Your marriage needs community. It’s quite a natural process for newlyweds to spend more time alone together of course. This season is important for couples to discover what life means when living together and it gives space to them to build their own little family culture. But then, it’s also a natural part of the process to start looking outward again after this time. Not in a way where you neglect your spouse to focus on friends, career, or children. But rather in a way that intentionally welcomes the presence of other people in your lives.

Greg Smalley from Focus on the Family says,

“Thriving couples cannot exist in a vacuum. They understand that isolation is a threat to any marriage—and they embrace the idea that in good times and bad, they need other people, just as other people need them.”

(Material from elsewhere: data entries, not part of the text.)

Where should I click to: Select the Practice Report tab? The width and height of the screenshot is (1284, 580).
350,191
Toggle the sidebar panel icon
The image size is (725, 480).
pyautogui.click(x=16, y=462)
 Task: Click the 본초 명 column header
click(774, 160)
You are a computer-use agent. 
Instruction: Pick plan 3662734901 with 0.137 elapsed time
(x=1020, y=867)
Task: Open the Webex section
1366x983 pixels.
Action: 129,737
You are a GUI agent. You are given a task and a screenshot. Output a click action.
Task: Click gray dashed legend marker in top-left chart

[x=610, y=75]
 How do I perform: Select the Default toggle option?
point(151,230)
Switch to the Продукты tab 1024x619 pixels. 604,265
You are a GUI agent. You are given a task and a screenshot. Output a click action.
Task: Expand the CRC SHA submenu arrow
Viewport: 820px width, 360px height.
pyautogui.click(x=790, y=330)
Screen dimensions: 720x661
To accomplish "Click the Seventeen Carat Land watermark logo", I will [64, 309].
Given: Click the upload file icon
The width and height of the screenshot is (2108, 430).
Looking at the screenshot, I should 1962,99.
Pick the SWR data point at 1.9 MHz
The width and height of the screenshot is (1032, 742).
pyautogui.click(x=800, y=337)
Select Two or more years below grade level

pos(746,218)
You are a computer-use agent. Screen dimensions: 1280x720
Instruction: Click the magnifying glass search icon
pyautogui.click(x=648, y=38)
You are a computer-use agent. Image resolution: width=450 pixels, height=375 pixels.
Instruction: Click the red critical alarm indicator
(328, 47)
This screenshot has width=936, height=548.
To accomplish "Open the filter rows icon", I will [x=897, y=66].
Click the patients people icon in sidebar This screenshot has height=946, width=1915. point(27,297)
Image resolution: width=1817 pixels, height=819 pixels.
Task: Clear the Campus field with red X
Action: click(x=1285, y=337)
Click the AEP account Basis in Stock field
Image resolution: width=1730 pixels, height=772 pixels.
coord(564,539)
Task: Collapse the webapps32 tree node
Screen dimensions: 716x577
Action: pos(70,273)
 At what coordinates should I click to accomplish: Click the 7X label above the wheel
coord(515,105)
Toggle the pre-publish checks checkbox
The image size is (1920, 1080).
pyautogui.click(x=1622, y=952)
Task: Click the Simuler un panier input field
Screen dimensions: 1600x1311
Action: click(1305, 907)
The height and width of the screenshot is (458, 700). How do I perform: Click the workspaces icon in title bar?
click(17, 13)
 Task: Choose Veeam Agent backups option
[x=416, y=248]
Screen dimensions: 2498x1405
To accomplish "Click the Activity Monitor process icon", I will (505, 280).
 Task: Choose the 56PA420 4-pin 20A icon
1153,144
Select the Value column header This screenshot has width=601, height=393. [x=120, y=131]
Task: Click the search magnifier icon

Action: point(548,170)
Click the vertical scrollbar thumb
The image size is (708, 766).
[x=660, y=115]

So who are these other people? And how can we, as married couples, be more intentional about building relationships with them?

1. Friends

Photo by Sarah Lim

The friends you have who just got married or who have been married for a while are some of your greatest allies. Of all people, they’re probably the closest to understanding this phase of life and what married life entails. With friends like these, you’ll know they have your back and you have theirs too.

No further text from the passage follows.